No Reason for Counsel

Further into the scenario, the judge presses forward about the counsel issue. "Would you like counsel?" You can't answer 'yes' or 'no.' "I'm sorry, but I'm an ambassador, as I've told you before, sent by the Embassy of Heaven Church. I have diplomatic immunities. I'm not under the law. Therefore, I'm very confused because I don't know why I'd ever want counsel. There would be no need for me to build a defense. There's nothing for me to defend on. I can't deny or accept counsel. It's a question that's not meaningful. Are you crazy or something?" Maybe we ought to ask them if they're "okay?" because they're asking questions that simply cannot be answered. We cannot answer them. For someone who is part of their household, they can answer the questions. But for us, we're not going to jump up in the tree with them and assume their trunk and branches. There's no way!

If they asked us a foundational question, maybe we could answer. If they asked, "Can we try you?" or "Are you subject to this law?" we might be able to answer. "Do you have a Volkswagen?" is a foundational question. "Art, do you have a duty to do dishes today?" Now that's a delicate question because it assumes Art might be one who has a duty. In everyday conversation, we usually have no problem communicating. But there are wolves, foxes, and snakes out there who enjoy double-talking us. In other words, they pose their question thinking from one perspective and we answer their question from another perspective and never do the minds meet.

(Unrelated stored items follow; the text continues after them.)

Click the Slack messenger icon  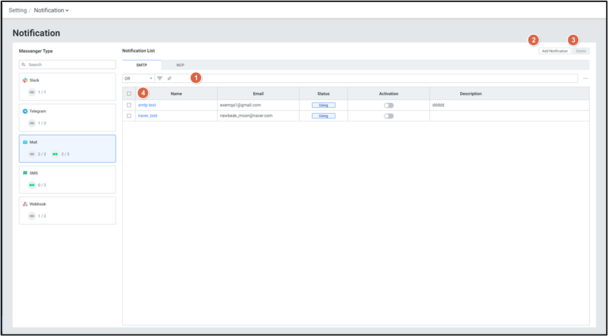(25, 80)
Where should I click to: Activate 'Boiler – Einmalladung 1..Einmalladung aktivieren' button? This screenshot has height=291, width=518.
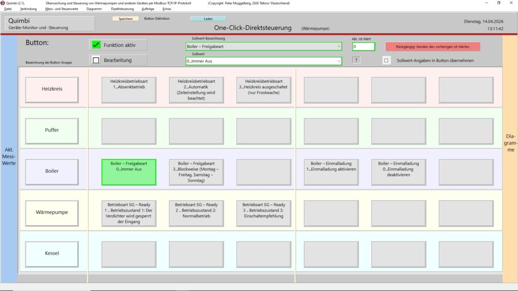click(331, 172)
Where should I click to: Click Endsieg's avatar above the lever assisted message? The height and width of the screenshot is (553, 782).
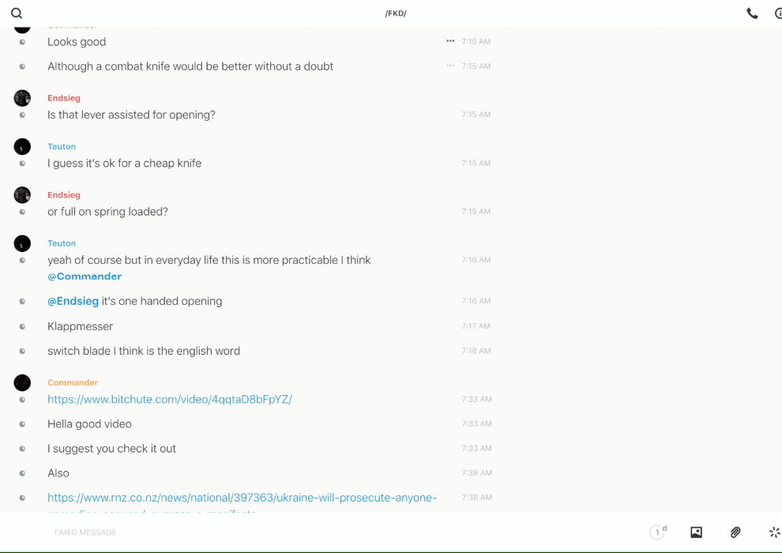[x=22, y=98]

And they keep moving us through the system.

Trap Snaps With Either Answer

Let's take another famous courtroom question. It's pretrial time. There were supposed to be plea negotiations and all that has failed. You have still been unable to communicate. Finally the judge says, "Are you ready to go to trial?" If you say "Yes," he'll say, "We'll set trial for next Wednesday." If you say, "No," he might say, "Why not? How come you're not ready? When will you be ready?" He is still thinking down the road that he is going.

I'll show you an example of the failure of a 'No.' The man I mentioned earlier who was charged with eluding a police officer was asked by the judge if he was ready to go to trial. This man very boldly said, "No!" And the trap went off. KERSNAP! The judge said, "All right, we'll set trial for next Wednesday!" In other words, the judge didn't care whether the man said, "Yes," or "No." He didn't care whether he was ready or not. What the judge did was cause all kinds of due process errors, tempting him to want to enter into the law. They love to make errors. They make error after error so that you can appeal and get buried in the laws of men. If we are asked whether we are ready to go to trial, we cannot answer 'yes,' or 'no.'

I propose again this possibility, "Hi, I'm an ambassador sent on a mission by the Embassy of Heaven Church, as I've said before. I'm not under your local laws. I don't understand your question. There's not to be a trial because there's nothing to judge. I can't break your law because I'm not under your law." That would be a possibility. We may need to work on it, but what I am recommending is that you must communicate light. If you stay silent, they will assume whatever position they want. They'll get you into a 'yes,' or a 'no' by default, whichever one they like, they'll use. They don't care which one. They will use the one which is most favorable to them - the one that is most expedient or required by their higher-ups.